----- EXERCISE INPUT

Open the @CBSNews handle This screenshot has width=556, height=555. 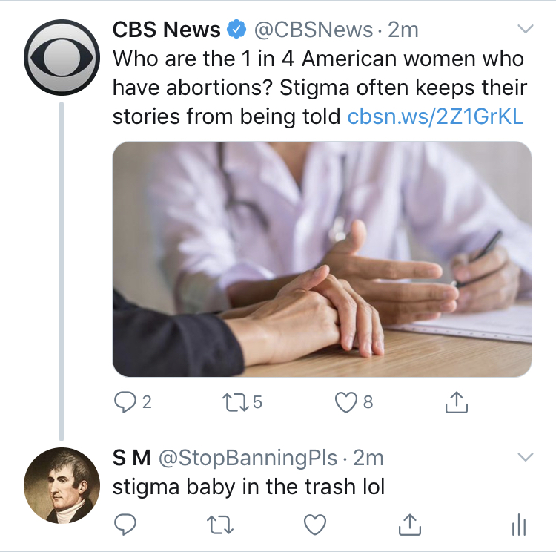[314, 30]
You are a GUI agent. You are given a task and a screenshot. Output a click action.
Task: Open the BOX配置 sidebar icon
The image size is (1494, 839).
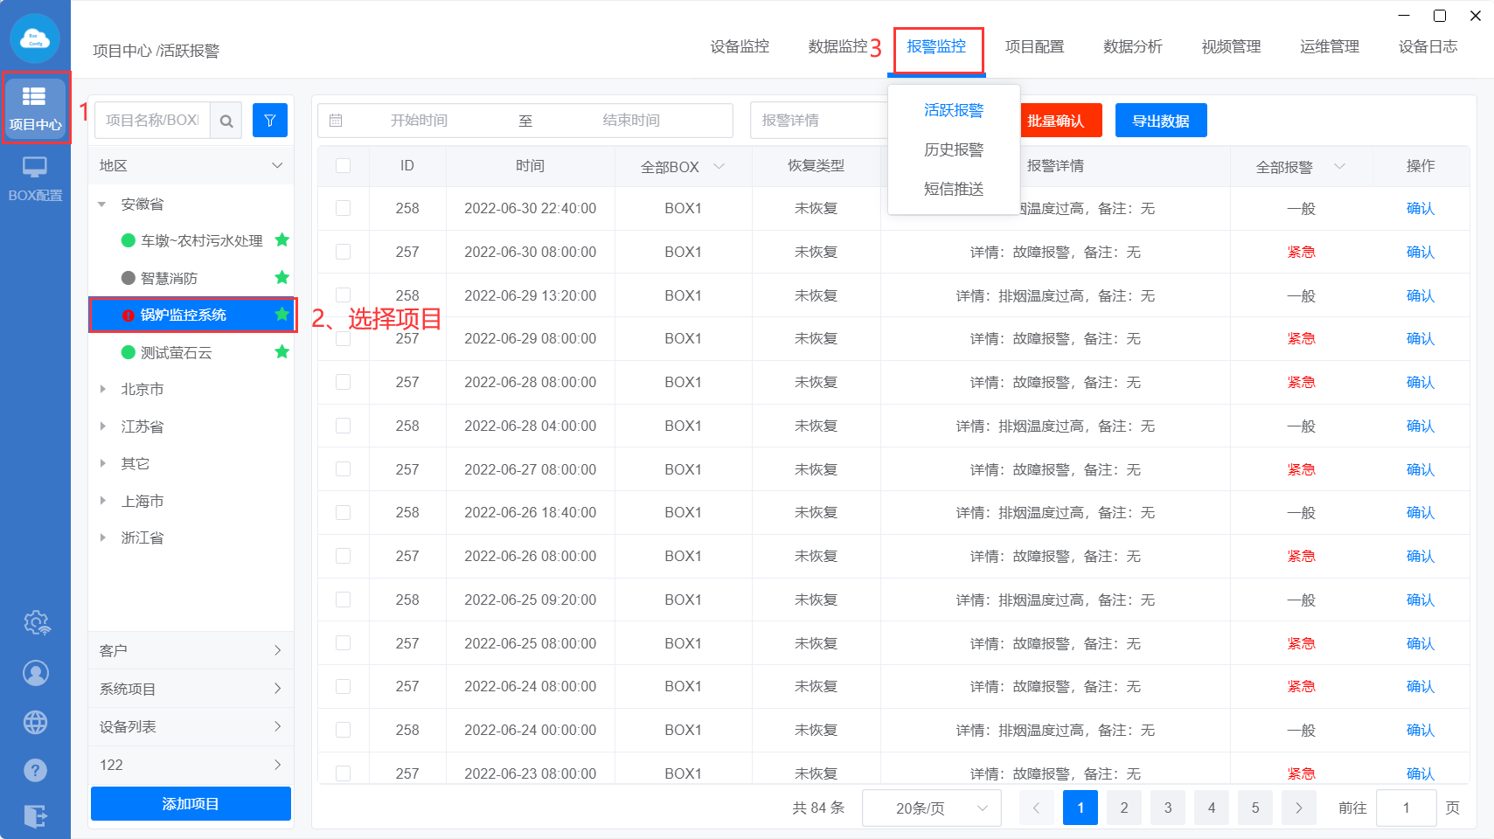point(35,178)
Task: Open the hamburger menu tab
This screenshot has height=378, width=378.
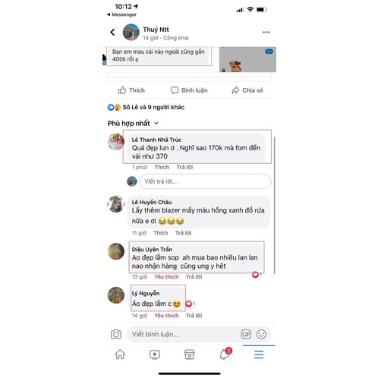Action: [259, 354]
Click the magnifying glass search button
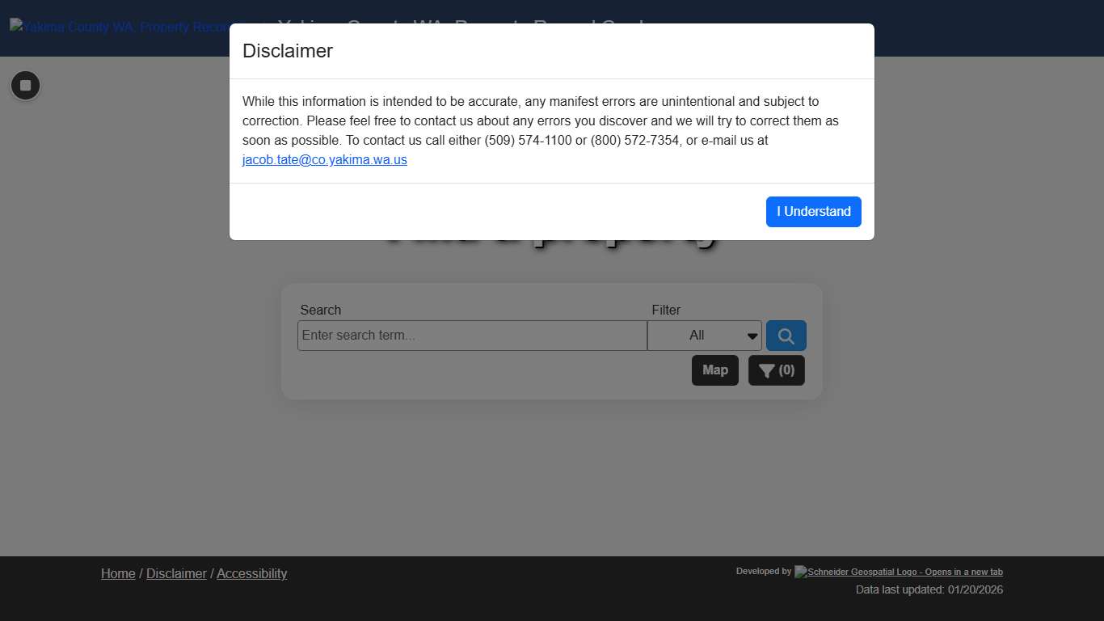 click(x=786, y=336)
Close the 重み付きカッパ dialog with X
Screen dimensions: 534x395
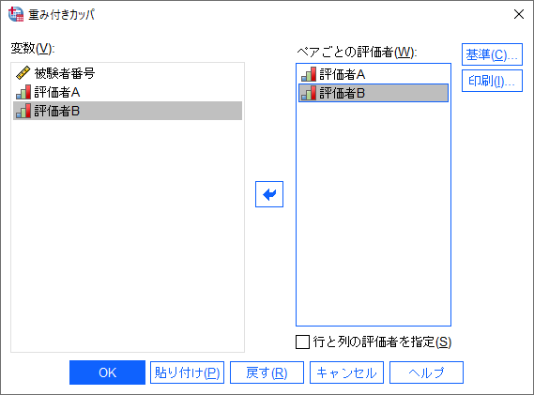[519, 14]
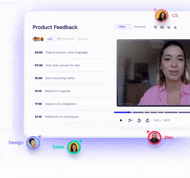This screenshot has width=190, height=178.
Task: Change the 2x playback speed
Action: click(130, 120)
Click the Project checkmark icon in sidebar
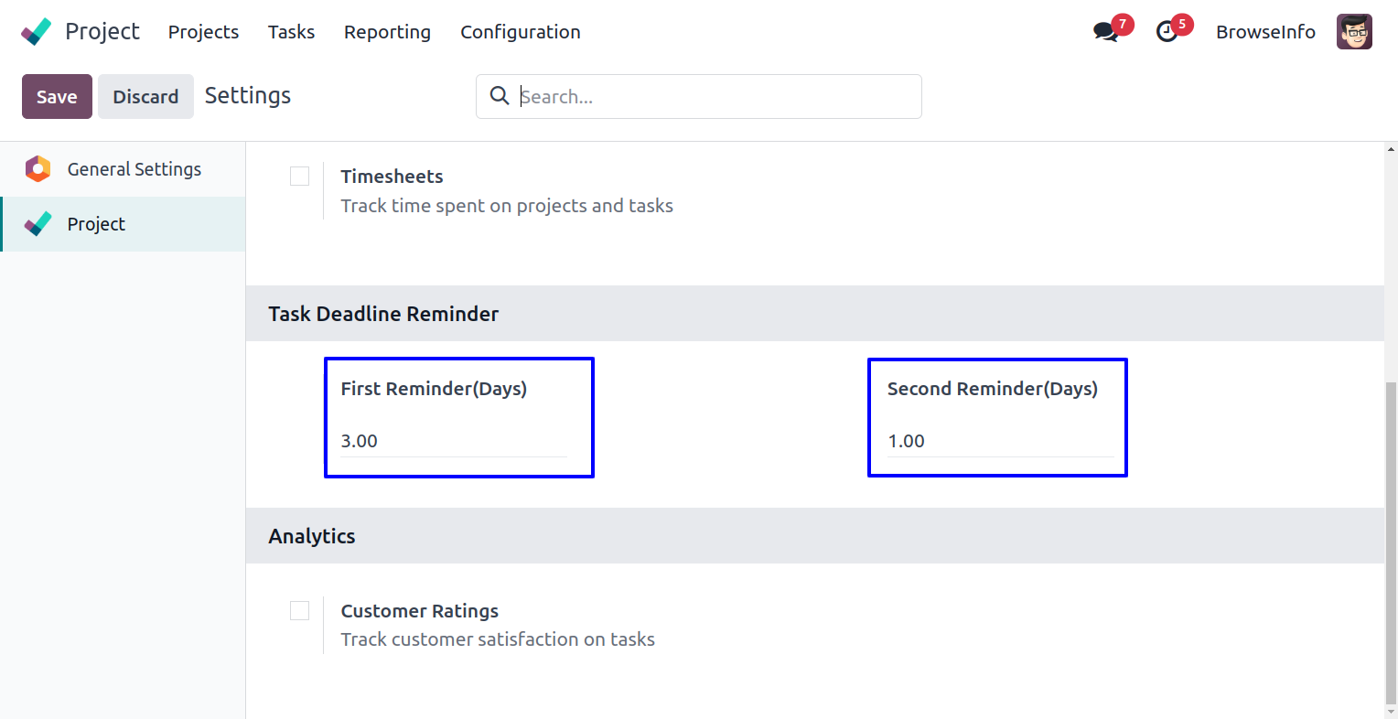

----------

WHAT YOU WILL DO: Make an exact copy of the lines above, starting at the line that contains "Close the 重み付きカッパ dialog with X" and running through the final line of the entries. Omit the pictures.

RESPONSE TO THIS TASK:
Close the 重み付きカッパ dialog with X
Screen dimensions: 534x395
[519, 14]
This screenshot has width=190, height=178.
Task: Change the 2x playback speed
Action: click(130, 120)
Click the Project checkmark icon in sidebar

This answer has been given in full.